【朗読】五瓣の椿 連載第4回 山本周五郎 読み手アリア
こんにちは!癒しの朗読屋アリアです。今回の連載第4回は、懐かしい過去と現在の葛藤が交錯する情景を描いています。喜兵衛は幼少期の記憶に浸り、特に家の近くにあった椿の咲く池で孤独を癒した思い出を語ります。喜兵衛はその美しい椿が心に染み込むように幾度となく池の側で悲しみや不安を静かに抱きしめたと振り返り、涙を浮かべます。彼は人生の大半を仕事に捧げ、椿のことを忘れていたという告白は、失われたものへの郷愁と未練とを滲ませます。一方おしのは、母親の不道徳な行動に直面して衝撃と苦悩を抱くのでした。
五瓣の椿 連載第4回 主な登場人物
喜兵衛・・・川崎在の農家で育ち、幼少期の思い出に強い郷愁を感じている。奉公先で婿入りをし、仕事に追われて他のことを後回しにしてきた。

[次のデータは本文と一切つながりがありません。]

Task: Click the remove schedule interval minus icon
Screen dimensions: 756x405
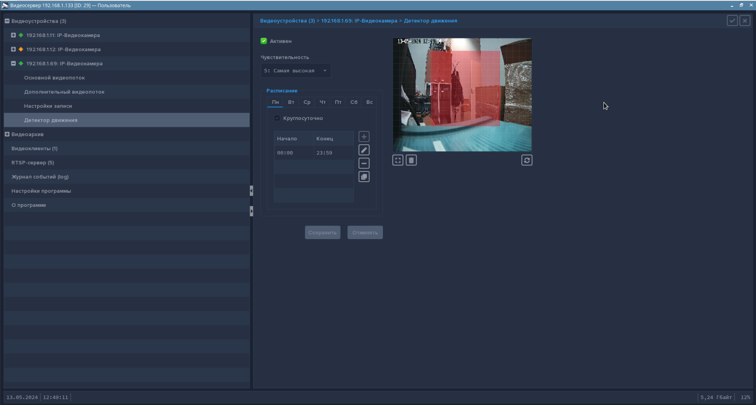Action: pos(364,163)
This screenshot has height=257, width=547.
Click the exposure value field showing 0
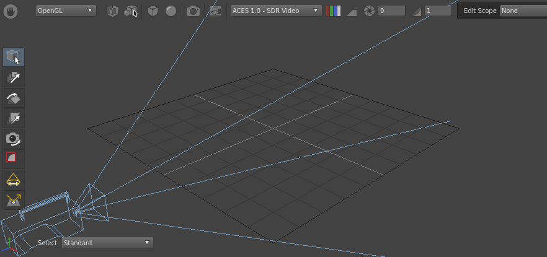pyautogui.click(x=391, y=11)
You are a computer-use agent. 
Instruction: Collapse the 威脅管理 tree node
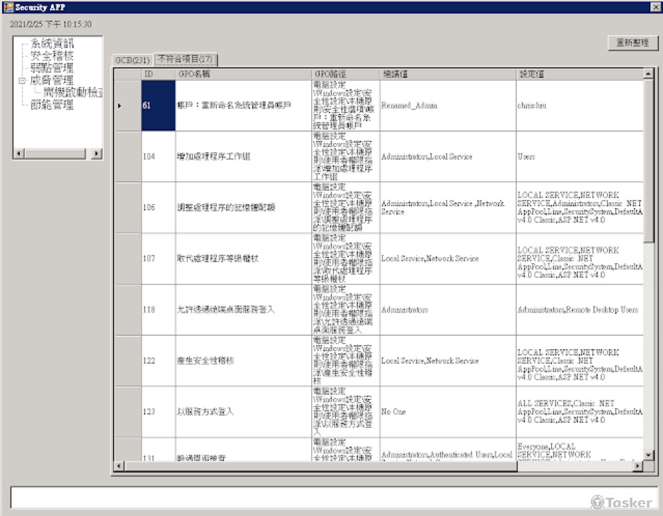22,80
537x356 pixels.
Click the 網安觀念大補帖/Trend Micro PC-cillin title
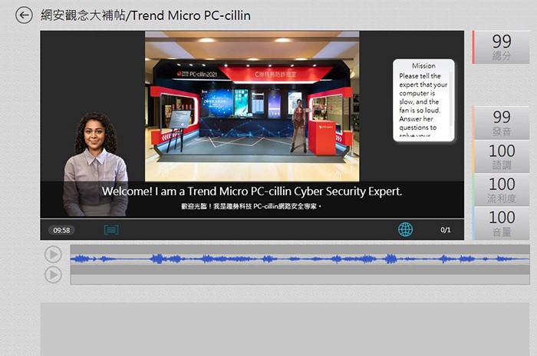click(146, 15)
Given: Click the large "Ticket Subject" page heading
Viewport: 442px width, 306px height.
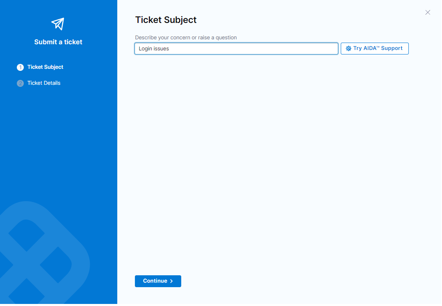Looking at the screenshot, I should [166, 20].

おしの・・・父の病状を心配し、母が若い役者と関係を持っていることを知り、怒りと悲しみを抱きつつ、父が亡くなる前に母を連れ戻そうと決心する。
おその・・・おしのの母親。夫が危篤であるにもかかわらず、若い役者と箱根へ出かけて行き、おしのとの約束を破る。
おとよ・・・瀬戸物問屋の主婦で、おそのの友達。派手で遊び好き。軽薄で不快な話し方をする。
島村東蔵・・・若い女形の役者。おそのと関係はないが、母の浮気相手として最初に疑われる。彼はおしのに対して誠実な態度を示し、母親が本当は誰といたのか教える。
菊太郎・・・子役から引退した役者。
佐吉・・・中村座に勤める出方でおしのの知人。おしのに真実を伝える。
備忘録
群葉(むらば)
しんしょう・・・心の中で思いめぐらすこと。
悪心(あくしん)・・・恨みを抱き、悪事をしようとするよこしまな心。
乱行(らんぎょう)・・・ふしだらな振る舞い。